Problem details:
Return the full listing below, unchanged.

[Exercise input Boundary: Start]

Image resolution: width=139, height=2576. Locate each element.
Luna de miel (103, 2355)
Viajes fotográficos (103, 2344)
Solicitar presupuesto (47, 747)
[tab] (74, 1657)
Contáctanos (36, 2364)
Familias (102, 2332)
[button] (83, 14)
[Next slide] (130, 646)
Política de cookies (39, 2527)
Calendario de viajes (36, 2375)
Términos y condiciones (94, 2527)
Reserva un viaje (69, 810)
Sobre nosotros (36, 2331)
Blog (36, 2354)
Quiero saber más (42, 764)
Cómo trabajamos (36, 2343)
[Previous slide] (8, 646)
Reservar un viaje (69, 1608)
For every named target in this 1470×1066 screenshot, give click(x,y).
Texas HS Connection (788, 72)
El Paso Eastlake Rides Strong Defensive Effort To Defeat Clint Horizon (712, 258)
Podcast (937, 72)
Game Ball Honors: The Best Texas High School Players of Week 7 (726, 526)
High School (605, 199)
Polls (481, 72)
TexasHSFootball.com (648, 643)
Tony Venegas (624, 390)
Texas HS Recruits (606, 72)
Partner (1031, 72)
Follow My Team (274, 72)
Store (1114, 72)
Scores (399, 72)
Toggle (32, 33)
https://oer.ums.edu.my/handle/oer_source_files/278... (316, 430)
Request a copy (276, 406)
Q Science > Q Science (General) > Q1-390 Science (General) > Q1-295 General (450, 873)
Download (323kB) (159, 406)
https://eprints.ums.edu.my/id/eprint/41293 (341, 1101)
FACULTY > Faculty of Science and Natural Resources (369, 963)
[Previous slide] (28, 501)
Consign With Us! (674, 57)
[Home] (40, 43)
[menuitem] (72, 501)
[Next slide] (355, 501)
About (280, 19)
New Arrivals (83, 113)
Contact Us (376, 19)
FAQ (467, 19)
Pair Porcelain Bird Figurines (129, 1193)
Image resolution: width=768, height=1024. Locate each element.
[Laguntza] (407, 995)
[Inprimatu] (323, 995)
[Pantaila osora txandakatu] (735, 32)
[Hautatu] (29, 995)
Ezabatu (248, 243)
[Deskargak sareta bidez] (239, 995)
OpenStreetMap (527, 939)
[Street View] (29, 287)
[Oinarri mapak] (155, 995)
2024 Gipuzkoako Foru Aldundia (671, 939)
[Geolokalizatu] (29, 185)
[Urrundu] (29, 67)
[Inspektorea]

[Exercise input Boundary: End]

Answer to this exercise:
Image resolution: width=139, height=2576. Locate each element.
Luna de miel (103, 2355)
Viajes fotográficos (103, 2344)
Solicitar presupuesto (47, 747)
[tab] (74, 1657)
Contáctanos (36, 2364)
Familias (102, 2332)
[button] (83, 14)
[Next slide] (130, 646)
Política de cookies (39, 2527)
Calendario de viajes (36, 2375)
Términos y condiciones (94, 2527)
Reserva un viaje (69, 810)
Sobre nosotros (36, 2331)
Blog (36, 2354)
Quiero saber más (42, 764)
Cómo trabajamos (36, 2343)
[Previous slide] (8, 646)
Reservar un viaje (69, 1608)
For every named target in this 1470×1066 screenshot, give click(x,y).
Texas HS Connection (788, 72)
El Paso Eastlake Rides Strong Defensive Effort To Defeat Clint Horizon (712, 258)
Podcast (937, 72)
Game Ball Honors: The Best Texas High School Players of Week 7 (726, 526)
High School (605, 199)
Polls (481, 72)
TexasHSFootball.com (648, 643)
Tony Venegas (624, 390)
Texas HS Recruits (606, 72)
Partner (1031, 72)
Follow My Team (274, 72)
Store (1114, 72)
Scores (399, 72)
Toggle (32, 33)
https://oer.ums.edu.my/handle/oer_source_files/278... (316, 430)
Request a copy (276, 406)
Q Science > Q Science (General) > Q1-390 Science (General) > Q1-295 General (450, 873)
Download (323kB) (159, 406)
https://eprints.ums.edu.my/id/eprint/41293 (341, 1101)
FACULTY > Faculty of Science and Natural Resources (369, 963)
[Previous slide] (28, 501)
Consign With Us! (674, 57)
[Home] (40, 43)
[menuitem] (72, 501)
[Next slide] (355, 501)
About (280, 19)
New Arrivals (83, 113)
Contact Us (376, 19)
FAQ (467, 19)
Pair Porcelain Bird Figurines (129, 1193)
Image resolution: width=768, height=1024. Locate each element.
[Laguntza] (407, 995)
[Inprimatu] (323, 995)
[Pantaila osora txandakatu] (735, 32)
[Hautatu] (29, 995)
Ezabatu (248, 243)
[Deskargak sareta bidez] (239, 995)
OpenStreetMap (527, 939)
[Street View] (29, 287)
[Oinarri mapak] (155, 995)
2024 Gipuzkoako Foru Aldundia (671, 939)
[Geolokalizatu] (29, 185)
[Urrundu] (29, 67)
[Inspektorea]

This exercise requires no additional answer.